## WHAT TO WORK ON
Please extract the rows below and repeat them verbatim, starting at the line that contains "will [x=134, y=389]." and ending after the line that contains "Action: 1040,408".

## Collected data
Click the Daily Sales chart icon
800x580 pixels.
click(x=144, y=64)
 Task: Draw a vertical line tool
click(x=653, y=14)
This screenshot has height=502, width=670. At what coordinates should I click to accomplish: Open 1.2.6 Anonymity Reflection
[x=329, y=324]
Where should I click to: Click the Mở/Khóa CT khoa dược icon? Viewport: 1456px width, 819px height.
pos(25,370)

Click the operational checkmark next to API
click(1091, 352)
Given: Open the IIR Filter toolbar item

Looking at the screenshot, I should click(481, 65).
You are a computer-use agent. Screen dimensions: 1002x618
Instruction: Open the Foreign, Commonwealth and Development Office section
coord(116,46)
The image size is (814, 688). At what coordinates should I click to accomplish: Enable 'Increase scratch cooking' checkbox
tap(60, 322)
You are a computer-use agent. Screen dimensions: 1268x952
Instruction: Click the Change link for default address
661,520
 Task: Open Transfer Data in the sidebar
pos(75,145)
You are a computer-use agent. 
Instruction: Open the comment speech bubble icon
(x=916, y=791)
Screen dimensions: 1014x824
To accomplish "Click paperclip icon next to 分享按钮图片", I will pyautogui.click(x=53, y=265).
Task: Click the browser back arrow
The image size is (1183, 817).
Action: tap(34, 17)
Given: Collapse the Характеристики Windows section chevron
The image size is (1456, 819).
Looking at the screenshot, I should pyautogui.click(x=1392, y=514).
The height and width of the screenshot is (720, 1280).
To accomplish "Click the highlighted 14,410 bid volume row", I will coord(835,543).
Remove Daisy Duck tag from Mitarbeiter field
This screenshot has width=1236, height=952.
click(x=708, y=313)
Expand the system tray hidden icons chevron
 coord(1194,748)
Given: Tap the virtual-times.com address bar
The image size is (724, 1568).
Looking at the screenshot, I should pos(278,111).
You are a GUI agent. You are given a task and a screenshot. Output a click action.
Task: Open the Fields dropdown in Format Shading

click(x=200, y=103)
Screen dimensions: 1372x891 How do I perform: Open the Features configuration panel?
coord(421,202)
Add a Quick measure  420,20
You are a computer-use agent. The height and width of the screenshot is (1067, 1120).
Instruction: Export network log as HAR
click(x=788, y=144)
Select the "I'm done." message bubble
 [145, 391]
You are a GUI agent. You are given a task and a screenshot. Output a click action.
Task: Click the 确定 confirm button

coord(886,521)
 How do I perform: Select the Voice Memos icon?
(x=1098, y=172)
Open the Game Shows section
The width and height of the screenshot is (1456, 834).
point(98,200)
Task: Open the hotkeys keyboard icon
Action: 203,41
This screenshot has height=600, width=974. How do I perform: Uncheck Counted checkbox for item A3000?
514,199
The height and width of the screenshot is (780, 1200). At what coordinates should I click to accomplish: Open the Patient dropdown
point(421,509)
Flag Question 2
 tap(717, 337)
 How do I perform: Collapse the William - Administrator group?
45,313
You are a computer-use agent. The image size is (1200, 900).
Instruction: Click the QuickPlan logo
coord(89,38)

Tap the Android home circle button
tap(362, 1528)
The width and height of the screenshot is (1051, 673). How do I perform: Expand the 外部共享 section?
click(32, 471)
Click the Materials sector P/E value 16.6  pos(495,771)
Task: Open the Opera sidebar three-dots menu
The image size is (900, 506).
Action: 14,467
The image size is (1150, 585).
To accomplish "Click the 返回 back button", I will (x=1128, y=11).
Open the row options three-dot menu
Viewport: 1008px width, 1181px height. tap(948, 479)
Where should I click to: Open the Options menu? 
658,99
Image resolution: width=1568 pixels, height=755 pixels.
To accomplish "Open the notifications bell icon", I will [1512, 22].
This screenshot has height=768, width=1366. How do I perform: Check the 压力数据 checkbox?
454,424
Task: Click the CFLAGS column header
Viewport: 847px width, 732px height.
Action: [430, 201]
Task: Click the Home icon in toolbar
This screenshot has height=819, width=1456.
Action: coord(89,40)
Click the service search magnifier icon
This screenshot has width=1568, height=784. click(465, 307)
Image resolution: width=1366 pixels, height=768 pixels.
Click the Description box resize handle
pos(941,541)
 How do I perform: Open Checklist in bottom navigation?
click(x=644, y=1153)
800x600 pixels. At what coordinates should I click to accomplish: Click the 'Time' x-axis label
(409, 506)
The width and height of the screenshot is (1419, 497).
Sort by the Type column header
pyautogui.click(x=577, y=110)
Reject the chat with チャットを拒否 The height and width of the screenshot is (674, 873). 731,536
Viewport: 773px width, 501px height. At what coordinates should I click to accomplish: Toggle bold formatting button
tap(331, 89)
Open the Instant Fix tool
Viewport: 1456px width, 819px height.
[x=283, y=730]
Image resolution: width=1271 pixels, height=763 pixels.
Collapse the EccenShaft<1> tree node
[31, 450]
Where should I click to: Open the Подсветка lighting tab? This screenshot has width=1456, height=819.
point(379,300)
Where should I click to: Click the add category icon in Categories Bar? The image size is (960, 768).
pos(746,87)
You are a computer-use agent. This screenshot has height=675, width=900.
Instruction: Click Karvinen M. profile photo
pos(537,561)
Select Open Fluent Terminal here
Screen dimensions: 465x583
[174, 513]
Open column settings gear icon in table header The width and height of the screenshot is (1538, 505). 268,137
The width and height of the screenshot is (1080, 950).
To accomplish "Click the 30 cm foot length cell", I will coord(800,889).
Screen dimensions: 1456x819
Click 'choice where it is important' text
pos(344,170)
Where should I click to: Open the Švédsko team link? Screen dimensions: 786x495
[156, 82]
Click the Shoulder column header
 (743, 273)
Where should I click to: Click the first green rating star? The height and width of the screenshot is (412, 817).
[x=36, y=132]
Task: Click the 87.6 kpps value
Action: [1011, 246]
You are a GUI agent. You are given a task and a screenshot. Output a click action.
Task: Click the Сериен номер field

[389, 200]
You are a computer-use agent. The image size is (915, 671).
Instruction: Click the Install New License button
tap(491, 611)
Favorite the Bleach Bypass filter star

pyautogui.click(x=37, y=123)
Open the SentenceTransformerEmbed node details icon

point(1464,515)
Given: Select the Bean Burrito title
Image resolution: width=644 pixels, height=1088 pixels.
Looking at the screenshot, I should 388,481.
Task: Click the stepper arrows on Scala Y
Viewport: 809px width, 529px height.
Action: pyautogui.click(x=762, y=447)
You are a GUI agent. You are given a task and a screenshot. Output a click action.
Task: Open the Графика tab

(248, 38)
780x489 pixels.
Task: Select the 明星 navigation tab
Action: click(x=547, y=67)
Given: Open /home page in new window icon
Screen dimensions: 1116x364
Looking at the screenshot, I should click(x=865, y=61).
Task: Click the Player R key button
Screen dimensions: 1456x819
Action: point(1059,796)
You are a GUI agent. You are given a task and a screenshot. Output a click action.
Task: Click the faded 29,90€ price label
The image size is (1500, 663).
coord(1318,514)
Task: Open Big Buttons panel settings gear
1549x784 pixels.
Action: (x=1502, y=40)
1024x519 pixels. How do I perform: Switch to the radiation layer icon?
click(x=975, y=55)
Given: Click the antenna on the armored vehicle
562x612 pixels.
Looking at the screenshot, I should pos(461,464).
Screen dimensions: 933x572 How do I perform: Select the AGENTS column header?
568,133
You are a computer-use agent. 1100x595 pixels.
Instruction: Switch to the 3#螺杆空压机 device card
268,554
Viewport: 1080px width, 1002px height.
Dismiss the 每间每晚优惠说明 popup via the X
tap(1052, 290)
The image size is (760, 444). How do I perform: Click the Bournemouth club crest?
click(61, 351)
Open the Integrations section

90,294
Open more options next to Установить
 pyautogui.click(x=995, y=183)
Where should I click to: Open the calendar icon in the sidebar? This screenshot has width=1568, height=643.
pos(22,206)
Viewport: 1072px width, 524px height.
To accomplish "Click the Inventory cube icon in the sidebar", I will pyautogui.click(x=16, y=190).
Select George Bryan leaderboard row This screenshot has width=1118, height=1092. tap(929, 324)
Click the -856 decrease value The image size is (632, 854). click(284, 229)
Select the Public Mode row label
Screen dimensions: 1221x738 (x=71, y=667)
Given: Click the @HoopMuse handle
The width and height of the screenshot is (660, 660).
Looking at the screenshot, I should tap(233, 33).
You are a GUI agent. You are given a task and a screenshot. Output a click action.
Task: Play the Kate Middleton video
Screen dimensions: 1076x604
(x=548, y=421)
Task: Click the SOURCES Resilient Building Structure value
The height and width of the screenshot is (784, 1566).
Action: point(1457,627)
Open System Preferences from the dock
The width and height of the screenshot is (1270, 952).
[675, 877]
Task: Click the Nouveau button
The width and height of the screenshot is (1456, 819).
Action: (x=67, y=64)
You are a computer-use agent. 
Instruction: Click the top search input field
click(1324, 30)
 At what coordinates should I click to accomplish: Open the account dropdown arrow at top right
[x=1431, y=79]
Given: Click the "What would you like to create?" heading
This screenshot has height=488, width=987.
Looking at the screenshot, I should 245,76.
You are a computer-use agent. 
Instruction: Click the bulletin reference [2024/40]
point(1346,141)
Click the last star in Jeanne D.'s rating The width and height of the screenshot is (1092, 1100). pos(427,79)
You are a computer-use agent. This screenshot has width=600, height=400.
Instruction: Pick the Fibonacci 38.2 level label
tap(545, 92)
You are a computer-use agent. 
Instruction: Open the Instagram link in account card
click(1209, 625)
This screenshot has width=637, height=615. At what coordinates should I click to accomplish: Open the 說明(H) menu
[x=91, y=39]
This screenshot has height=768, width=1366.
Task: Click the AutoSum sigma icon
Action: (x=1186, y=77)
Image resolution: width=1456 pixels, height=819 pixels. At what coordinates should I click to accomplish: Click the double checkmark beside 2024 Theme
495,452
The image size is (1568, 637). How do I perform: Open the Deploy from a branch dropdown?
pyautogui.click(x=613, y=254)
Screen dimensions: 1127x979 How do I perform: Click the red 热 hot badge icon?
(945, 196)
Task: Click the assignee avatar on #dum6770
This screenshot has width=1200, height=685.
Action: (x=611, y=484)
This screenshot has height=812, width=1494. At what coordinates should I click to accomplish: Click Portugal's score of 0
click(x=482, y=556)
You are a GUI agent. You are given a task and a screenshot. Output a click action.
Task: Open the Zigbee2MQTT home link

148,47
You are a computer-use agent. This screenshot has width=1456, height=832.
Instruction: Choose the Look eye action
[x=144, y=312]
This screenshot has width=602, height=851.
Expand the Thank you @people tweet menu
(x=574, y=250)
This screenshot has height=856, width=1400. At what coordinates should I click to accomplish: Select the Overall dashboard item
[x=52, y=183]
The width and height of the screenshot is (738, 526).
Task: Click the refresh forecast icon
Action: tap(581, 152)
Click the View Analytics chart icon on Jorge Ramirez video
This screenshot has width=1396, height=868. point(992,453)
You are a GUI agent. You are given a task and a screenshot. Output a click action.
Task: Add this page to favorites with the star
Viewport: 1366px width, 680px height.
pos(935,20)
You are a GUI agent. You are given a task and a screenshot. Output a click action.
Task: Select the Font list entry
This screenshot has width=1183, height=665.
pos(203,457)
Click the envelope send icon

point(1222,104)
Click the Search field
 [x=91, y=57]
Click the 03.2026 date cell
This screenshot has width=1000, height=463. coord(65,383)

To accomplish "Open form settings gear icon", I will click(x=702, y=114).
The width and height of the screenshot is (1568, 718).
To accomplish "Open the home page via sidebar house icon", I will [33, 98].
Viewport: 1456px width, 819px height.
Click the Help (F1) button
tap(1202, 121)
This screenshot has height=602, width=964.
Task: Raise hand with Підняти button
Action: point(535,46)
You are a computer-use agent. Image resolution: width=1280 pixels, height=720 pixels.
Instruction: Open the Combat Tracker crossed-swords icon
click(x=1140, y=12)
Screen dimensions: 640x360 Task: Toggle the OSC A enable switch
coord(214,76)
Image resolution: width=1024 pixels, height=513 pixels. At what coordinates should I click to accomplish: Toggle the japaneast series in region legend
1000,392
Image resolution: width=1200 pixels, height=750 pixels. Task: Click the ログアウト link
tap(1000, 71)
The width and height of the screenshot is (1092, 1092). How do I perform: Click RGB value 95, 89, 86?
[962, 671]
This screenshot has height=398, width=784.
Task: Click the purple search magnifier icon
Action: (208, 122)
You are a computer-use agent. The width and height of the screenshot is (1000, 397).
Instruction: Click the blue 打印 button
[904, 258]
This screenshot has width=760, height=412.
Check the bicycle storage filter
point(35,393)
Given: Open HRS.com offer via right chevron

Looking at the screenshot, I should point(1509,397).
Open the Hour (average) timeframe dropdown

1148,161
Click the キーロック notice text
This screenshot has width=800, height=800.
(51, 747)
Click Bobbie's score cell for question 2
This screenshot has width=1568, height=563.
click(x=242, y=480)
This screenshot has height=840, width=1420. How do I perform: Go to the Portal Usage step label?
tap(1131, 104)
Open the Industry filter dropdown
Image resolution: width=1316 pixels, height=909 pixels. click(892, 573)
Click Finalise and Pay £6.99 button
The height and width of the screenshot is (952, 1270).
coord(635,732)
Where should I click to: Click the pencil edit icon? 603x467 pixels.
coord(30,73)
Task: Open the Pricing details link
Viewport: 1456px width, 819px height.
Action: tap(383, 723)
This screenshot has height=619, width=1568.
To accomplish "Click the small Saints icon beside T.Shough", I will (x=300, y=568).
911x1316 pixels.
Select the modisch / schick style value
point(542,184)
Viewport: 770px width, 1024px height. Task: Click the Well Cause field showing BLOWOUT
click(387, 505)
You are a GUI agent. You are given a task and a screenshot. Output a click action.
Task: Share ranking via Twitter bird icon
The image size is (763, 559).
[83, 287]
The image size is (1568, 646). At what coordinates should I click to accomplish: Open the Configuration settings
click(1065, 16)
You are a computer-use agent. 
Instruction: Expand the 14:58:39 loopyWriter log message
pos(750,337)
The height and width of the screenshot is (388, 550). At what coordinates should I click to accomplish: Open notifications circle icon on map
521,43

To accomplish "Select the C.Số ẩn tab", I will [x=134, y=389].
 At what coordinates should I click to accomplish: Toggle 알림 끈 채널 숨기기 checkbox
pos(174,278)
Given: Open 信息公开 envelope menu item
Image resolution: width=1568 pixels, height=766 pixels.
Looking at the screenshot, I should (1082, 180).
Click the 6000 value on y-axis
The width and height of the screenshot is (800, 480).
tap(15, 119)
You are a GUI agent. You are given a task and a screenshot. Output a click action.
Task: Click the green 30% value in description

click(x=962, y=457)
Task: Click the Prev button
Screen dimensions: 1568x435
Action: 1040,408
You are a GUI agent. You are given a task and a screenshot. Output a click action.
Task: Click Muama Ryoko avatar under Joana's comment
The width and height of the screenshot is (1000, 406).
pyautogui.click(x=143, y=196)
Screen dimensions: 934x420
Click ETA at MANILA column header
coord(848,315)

## SOLVED EXERCISE
To accomplish "Select the C.Số ẩn tab", I will [x=134, y=389].
 At what coordinates should I click to accomplish: Toggle 알림 끈 채널 숨기기 checkbox
pos(174,278)
Given: Open 信息公开 envelope menu item
Image resolution: width=1568 pixels, height=766 pixels.
Looking at the screenshot, I should (1082, 180).
Click the 6000 value on y-axis
The width and height of the screenshot is (800, 480).
tap(15, 119)
You are a GUI agent. You are given a task and a screenshot. Output a click action.
Task: Click the green 30% value in description

click(x=962, y=457)
Task: Click the Prev button
Screen dimensions: 1568x435
Action: 1040,408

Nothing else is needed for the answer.